### Do this
Lay out the lines starting at the one containing "The width and height of the screenshot is (1400, 842)." and ending at the one containing "tap(1063, 250)" as a JSON list of strings, one string per line, with blank lines dropped. Leave the pictures out of the answer.

### Supplied material
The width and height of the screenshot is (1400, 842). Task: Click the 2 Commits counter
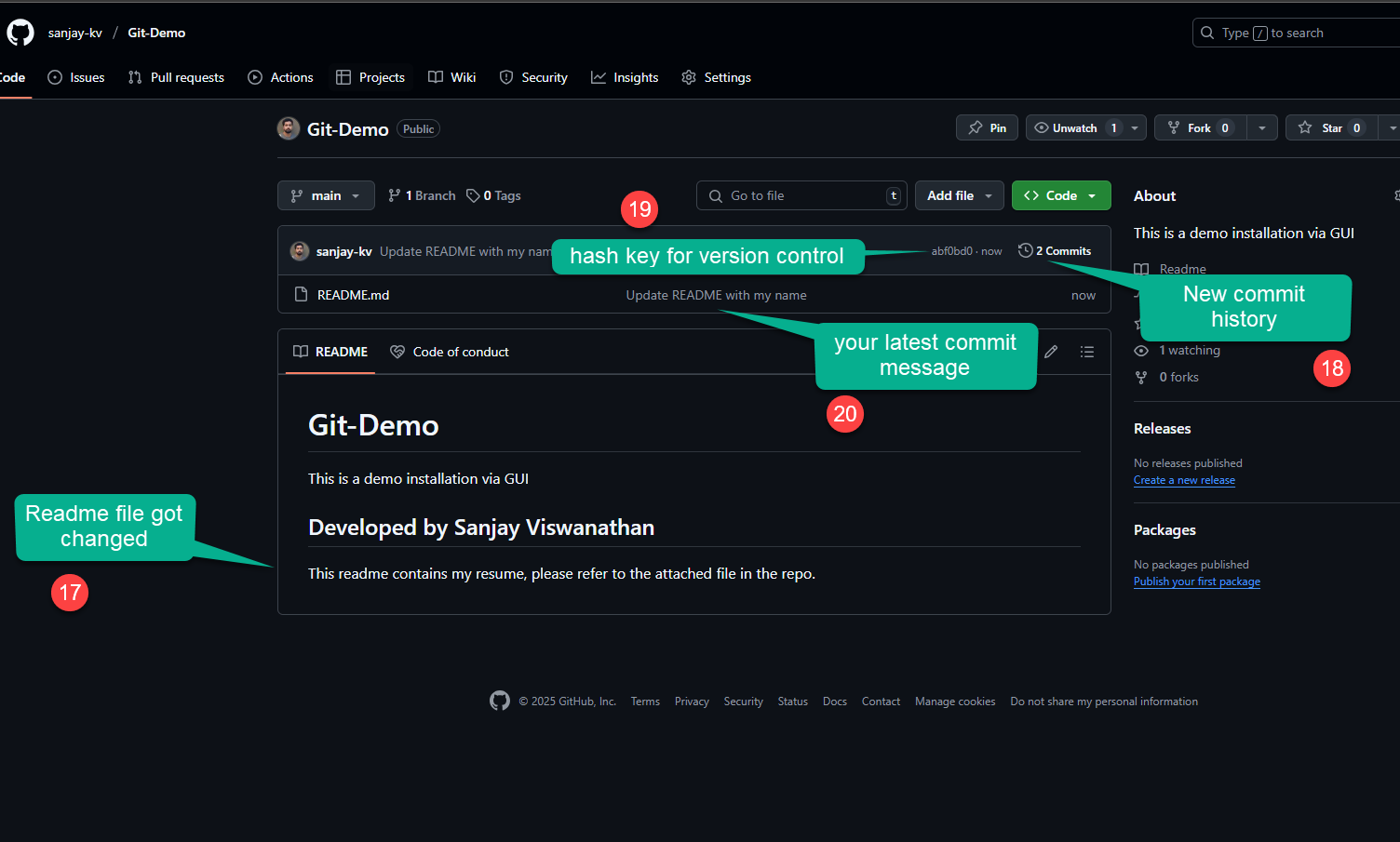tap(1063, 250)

* * *

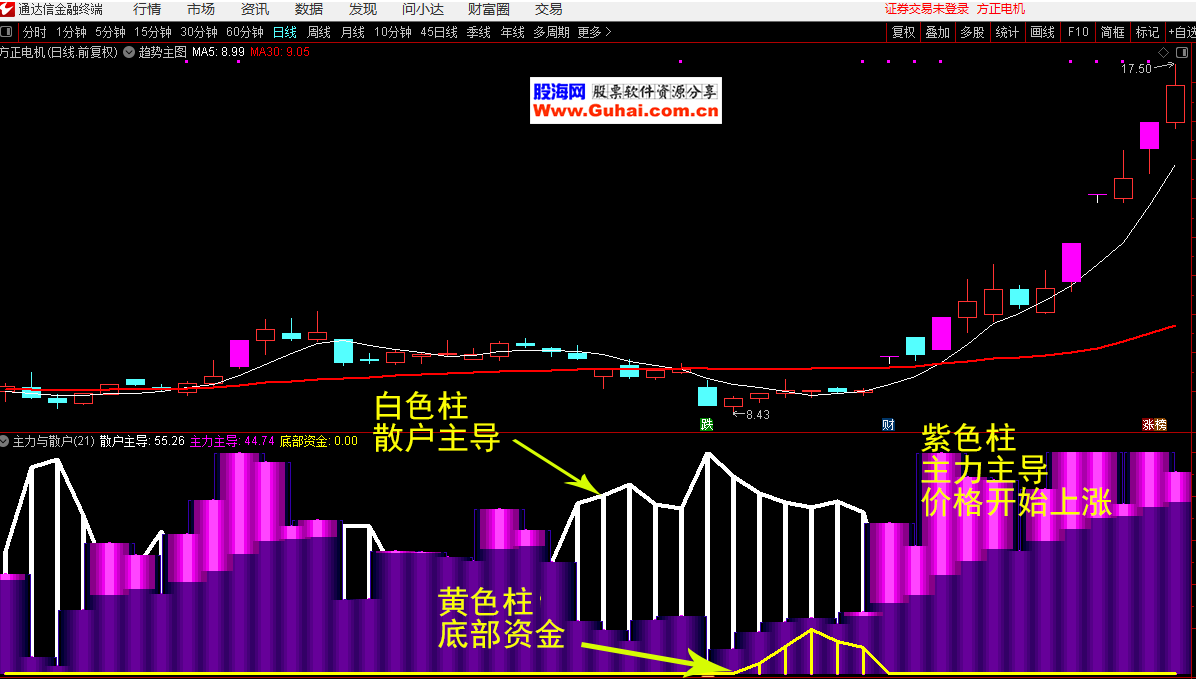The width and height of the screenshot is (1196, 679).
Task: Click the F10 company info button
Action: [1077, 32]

### Answer to the task
[
  "The width and height of the screenshot is (1400, 842). Task: Click the 2 Commits counter",
  "tap(1063, 250)"
]